When another creature attempts to charm you

  • Beguiling Defenses (Archfey Patron, 6th level) attempts to reflect charm effects back against their source. Another element within this feature makes you immune to that charm in the first place, so there’s no timing question unless a creature ignores charm immunity. (If you ever went heads-up against your Patron, I strongly support letting that Patron ignore immunities that they gave you.)

 

When a creature provokes an opportunity attack

  • War Caster (feat) lets you cast a spell in place of your opportunity attack, so like the second feature of Sentinel it is just modifying the most core of all reactions.

 

Variable trigger

  • Ready (action) lets you create your own trigger, based on any perceivable circumstance. Since you can slice that awfully thin, it’s possible to create some timing issues. In principle, you can set the trigger to “when the creature starts to cast a spell” or “when the creature starts to make an attack,” thus pre-empting the action. This is more of a problem for reactions like “if a creature approaches to within its reach + 5 feet of me, I will move away from it” – if you can run it out of movement speed while you’re still outside of its reach, then you’re set, and the trigger was such that you were never leaving its reach.

 

If your mount is knocked prone

  • Mounting and Dismounting allows you to gracefully dismount and land on your feet, if you have a reaction to spend. The rules just trust you to know that this wouldn’t work if your mount is flying.

 

I haven’t gone through the Dungeon Master’s Guide, which doesn’t have many reactions outside of, possibly, some magic items, or any other books or UA content. If you find this tabulation especially useful, let me know and I’ll consider doing that legwork as well.

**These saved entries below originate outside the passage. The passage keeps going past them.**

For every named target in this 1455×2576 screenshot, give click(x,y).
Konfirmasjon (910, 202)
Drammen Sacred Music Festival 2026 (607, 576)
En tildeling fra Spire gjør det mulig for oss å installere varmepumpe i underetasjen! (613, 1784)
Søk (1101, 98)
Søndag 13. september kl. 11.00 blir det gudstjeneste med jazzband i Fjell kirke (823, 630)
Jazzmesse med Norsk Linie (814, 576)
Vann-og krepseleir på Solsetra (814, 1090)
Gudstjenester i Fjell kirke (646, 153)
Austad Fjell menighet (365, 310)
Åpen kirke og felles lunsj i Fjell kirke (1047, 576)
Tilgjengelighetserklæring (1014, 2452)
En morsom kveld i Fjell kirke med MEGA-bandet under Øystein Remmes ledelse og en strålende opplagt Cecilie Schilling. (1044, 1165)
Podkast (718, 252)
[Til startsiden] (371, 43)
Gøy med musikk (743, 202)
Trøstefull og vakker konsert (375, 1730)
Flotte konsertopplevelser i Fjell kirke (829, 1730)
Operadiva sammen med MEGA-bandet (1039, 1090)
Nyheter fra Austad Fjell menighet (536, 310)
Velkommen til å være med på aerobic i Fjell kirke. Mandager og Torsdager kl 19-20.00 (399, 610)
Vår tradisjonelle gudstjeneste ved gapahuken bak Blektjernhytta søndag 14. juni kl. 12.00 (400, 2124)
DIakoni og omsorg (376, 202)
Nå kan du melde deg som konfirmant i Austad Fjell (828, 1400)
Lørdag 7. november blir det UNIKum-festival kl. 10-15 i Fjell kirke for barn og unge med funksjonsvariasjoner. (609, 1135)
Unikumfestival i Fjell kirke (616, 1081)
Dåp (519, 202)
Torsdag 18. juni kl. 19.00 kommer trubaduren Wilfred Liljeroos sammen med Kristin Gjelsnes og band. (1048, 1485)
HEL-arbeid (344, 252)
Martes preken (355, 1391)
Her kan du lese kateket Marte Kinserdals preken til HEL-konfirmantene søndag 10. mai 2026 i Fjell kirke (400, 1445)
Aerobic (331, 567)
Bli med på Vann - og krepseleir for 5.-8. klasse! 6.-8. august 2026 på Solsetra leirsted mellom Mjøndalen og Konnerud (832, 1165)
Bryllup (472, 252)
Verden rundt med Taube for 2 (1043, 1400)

Sage Advice has clarified some of these questionable points over the last two and a half years. For example, if I had re-checked the DMG more closely, I would have noticed that “when a reaction has no timing specified, the reaction occurs after its trigger finishes (DMG, 252). In contrast, an opportunity attack specifically takes place right before its trigger finishes…” That’s good default handling, though some ways of specifying timing are still murky.

The heavy use of reactions created some problems in 4e combat, but it also made each player’s off-turn an interesting part of the game and gave players much-needed incentive to pay attention when it wasn’t their turn. 5e has trimmed a lot of the mental load out of reactions, usually keeping them quick to resolve. If you’re working in 5e’s design space, you’ll need a subtle understanding of reactions and timing – I hope this post helps!